1. Field of the Invention
The present invention relates generally to hybrid motor vehicles and, more particularly, to a battery control system for controlling the state of charge of a hybrid vehicle battery.
2. Background of the Invention
Motor vehicle manufacturers are actively working to develop alternative powertrain systems in an effort to reduce the level of pollutants exhausted into the air by conventional powertrains equipped with internal combustion engines. Significant development efforts have been directed to electric and fuel-cell vehicles. Unfortunately, these alternative powertrain systems suffer from several disadvantages and, for all practical purposes, are still under development. However, “hybrid” vehicles, which are equipped with an internal combustion engine and an electric motor that can be operated independently or in combination with the internal combustion engine to provide motive power to the vehicle, offer a compromise between traditional internal combustion engine powered vehicles and full electric powered vehicles.

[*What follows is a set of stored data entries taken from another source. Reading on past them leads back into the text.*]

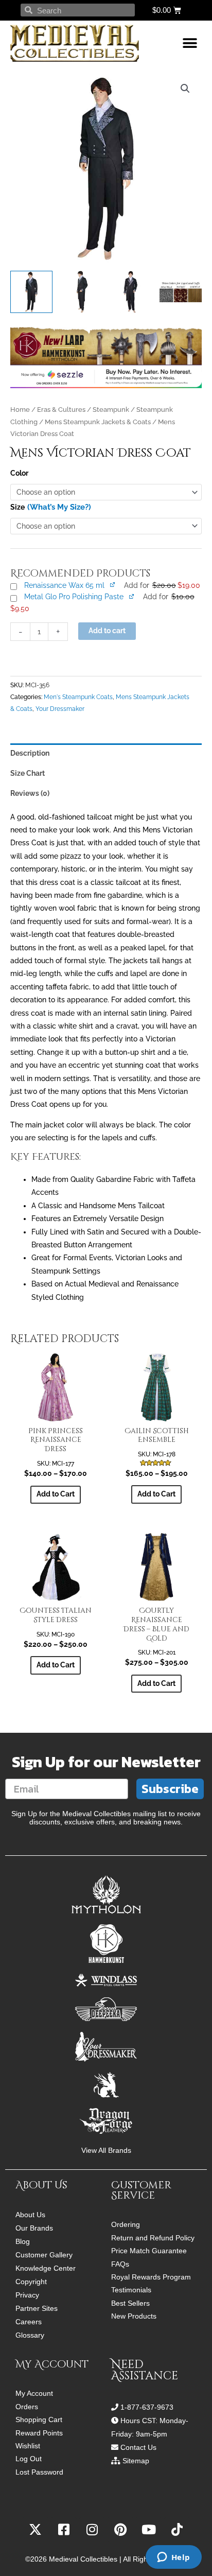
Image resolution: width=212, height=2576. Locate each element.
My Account (34, 2393)
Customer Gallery (44, 2255)
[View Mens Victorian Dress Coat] (31, 292)
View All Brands (106, 2150)
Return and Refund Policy (153, 2238)
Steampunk (111, 409)
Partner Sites (36, 2308)
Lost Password (39, 2472)
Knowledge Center (45, 2268)
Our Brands (34, 2228)
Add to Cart (56, 1494)
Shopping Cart (38, 2420)
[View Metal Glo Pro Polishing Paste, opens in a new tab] (132, 596)
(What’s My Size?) (59, 507)
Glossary (29, 2335)
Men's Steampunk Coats (78, 697)
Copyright (31, 2281)
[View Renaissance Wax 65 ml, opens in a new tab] (113, 584)
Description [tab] (29, 753)
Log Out (28, 2459)
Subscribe (170, 1789)
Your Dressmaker (60, 708)
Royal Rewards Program (151, 2277)
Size (17, 507)
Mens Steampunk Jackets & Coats (98, 422)
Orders (26, 2407)
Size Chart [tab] (27, 773)
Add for (162, 585)
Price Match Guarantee (149, 2251)
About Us (30, 2215)
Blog (22, 2241)
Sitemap (135, 2461)
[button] (190, 43)
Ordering (125, 2225)
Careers (28, 2322)
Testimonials (131, 2290)
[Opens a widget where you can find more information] (173, 2558)
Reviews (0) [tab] (29, 793)
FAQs (120, 2264)
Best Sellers (130, 2303)
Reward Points (39, 2433)
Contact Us (138, 2447)
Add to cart (107, 630)
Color (19, 473)
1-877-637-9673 (146, 2407)
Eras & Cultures (61, 409)
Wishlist (27, 2446)
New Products (133, 2316)
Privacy (27, 2295)
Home (20, 409)
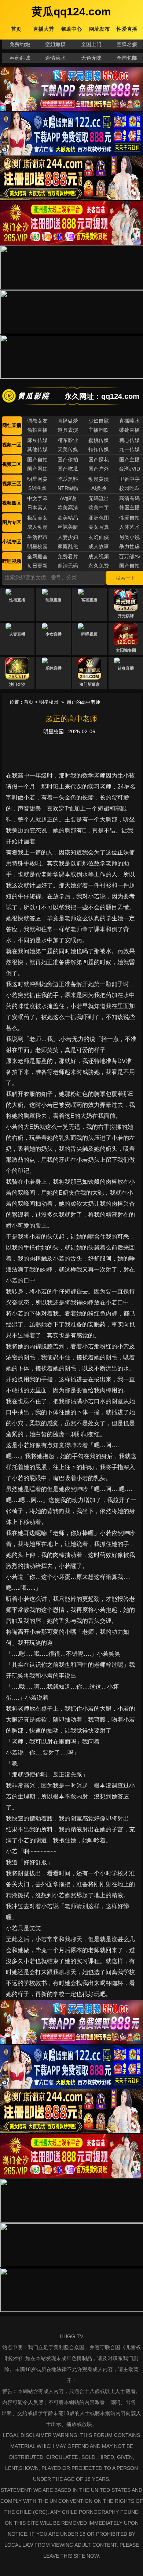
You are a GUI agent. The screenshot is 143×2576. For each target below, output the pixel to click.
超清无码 (68, 566)
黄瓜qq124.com (71, 11)
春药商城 (20, 58)
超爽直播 (126, 668)
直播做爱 (68, 421)
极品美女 (37, 518)
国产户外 (98, 469)
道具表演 (68, 430)
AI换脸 (98, 488)
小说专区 (11, 541)
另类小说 (129, 537)
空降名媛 (127, 44)
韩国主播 (129, 507)
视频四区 (11, 503)
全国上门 (91, 44)
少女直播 (53, 634)
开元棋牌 (126, 616)
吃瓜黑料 (68, 479)
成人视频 (98, 556)
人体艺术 (129, 527)
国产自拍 (37, 460)
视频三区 (11, 483)
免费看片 (68, 556)
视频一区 (11, 445)
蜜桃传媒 (98, 440)
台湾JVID (129, 469)
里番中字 (129, 479)
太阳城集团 (126, 650)
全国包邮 (127, 58)
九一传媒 (129, 449)
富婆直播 (89, 600)
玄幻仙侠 (98, 537)
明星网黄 (37, 479)
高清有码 (129, 498)
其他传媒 (37, 449)
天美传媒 (68, 449)
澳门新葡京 (90, 684)
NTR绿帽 (68, 488)
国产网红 (37, 469)
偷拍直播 (37, 430)
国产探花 (98, 460)
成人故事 (98, 546)
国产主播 (129, 460)
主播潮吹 (98, 430)
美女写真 (98, 527)
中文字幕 (37, 498)
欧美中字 (98, 507)
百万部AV (129, 556)
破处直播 (129, 430)
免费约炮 (20, 44)
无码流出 (98, 498)
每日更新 (37, 566)
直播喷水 (129, 421)
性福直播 (17, 600)
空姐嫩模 (55, 44)
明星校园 (37, 546)
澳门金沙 (17, 684)
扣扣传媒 (98, 449)
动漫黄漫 (98, 479)
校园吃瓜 (129, 488)
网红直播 (11, 425)
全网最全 (37, 556)
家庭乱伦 (68, 546)
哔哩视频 (11, 561)
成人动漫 (37, 527)
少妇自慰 (98, 421)
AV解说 (68, 498)
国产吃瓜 (68, 469)
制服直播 (53, 600)
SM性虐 (37, 488)
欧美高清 (68, 507)
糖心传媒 (129, 440)
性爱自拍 (129, 518)
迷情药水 (55, 58)
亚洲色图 (98, 518)
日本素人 (37, 507)
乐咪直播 (53, 668)
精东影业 (68, 440)
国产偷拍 (68, 460)
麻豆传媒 (37, 440)
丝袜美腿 (68, 527)
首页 (28, 702)
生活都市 (37, 537)
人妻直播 (17, 634)
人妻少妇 (68, 537)
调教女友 (37, 421)
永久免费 (98, 566)
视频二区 (11, 464)
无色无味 (91, 58)
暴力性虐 (129, 546)
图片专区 (11, 522)
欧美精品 (68, 518)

A hybrid vehicle is typically equipped with a battery (a main battery) that provides electrical power to the hybrid driving motor and, in turn, is charged by a generator (typically the hybrid drive motor operating as a generator to generate electrical energy from a mechanical input). A battery charge level is monitored according to an index known as the battery State of Charge, or SOC. The SOC is defined by a ratio of the amount of residual charge remaining in a battery relative to its full charge capacity. Presently, a battery's SOC is generally measured using a combination of a measurement method utilizing a correlation between SOC and a battery's voltage-current characteristics at the time of charging (or discharging) and a measurement method utilizing an accumulation of charged and discharged amounts.

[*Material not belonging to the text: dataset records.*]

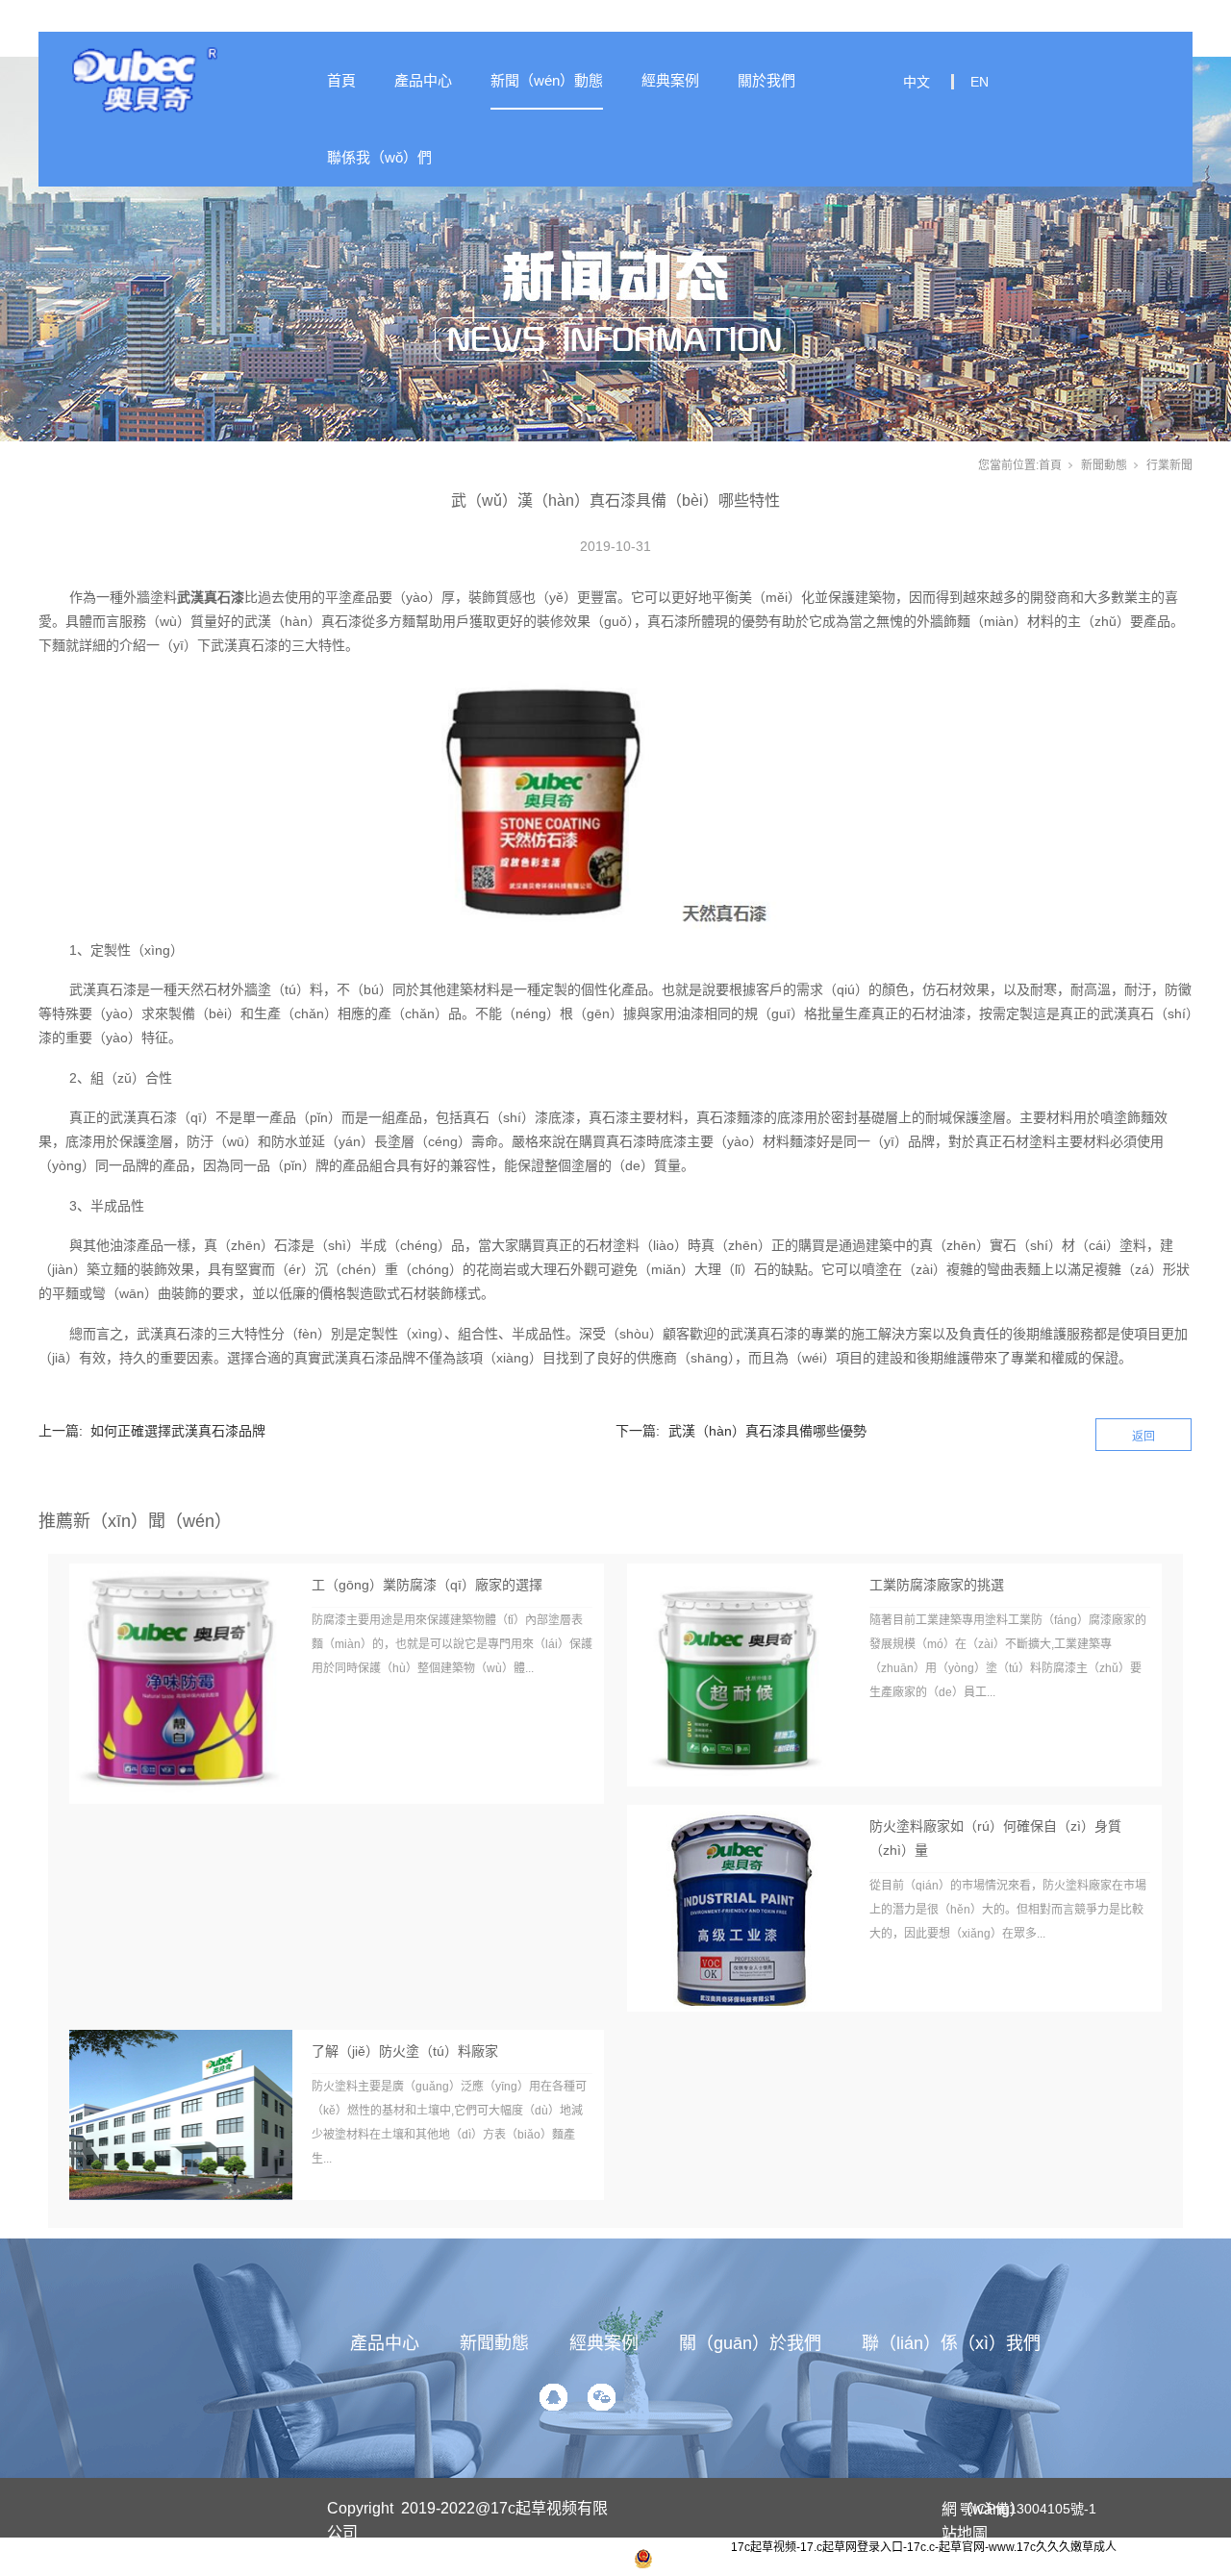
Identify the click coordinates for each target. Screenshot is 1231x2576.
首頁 (341, 80)
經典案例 (670, 80)
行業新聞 (1169, 465)
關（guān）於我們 (750, 2343)
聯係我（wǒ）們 (379, 157)
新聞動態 (1104, 465)
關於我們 (766, 80)
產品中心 (423, 80)
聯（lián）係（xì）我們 (951, 2343)
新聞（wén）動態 (546, 80)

In hybrid vehicles, a battery control system typically controls charging and discharging of a battery based on the SOC. Specifically, for charging and discharging control, SOC values are typically divided into at least three ranges, namely, a charging prohibited range, a discharging prohibited range, and a normally charged range. In a charging prohibited range (e.g., SOC about 70 to 100%), further charging may be prohibited to leave room for energy capture through regenerative braking and to avoid excessive charging that could damage the battery. In a discharging prohibited range (e.g., SOC about 0 to 30%), further discharging may be prohibited to prevent excessive discharging that could compromise normal operation of the hybrid powertrain system. In a normally charged range (e.g., SOC about 30 and 70%), excessive charging or discharging are both unlikely and, therefore, charging and discharging are both allowed.

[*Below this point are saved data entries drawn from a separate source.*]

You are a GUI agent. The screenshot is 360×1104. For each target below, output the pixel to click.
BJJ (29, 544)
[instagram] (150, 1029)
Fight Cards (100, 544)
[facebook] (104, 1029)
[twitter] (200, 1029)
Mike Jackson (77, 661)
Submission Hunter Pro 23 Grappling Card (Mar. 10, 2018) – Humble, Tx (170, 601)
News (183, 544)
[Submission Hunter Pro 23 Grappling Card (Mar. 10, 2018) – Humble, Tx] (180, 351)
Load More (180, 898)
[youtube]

The preceding SOC strategy, while satisfactory for operating a passenger vehicle, may not be suitable for hybrid vehicles that operate the hybrid powertrain system to produce on-board of off-board power. For example, hybrid passenger vehicles use energy from the battery to enhance dynamic performance, convert kinetic energy into electric energy using regenerative braking, and store the converted energy in a battery to improve power consumption. In addition to these features, hybrid utility vehicles, such as utility trucks, may be operated to produce off-board electric or hydraulic power by operating the electric motor to produce electrical energy to drive a hydraulic pump, or use the electrical energy stored in the main battery to power on-board or off-board electrical equipment. In the latter example, it may be desirable to modify the SOC level during certain vehicle operating states (e.g., stationary vehicle supplying off-board electrical power) to maximize the energy available in the main battery and to minimize the need to activate the internal combustion to recharge the main battery or supplement the power provided thereby.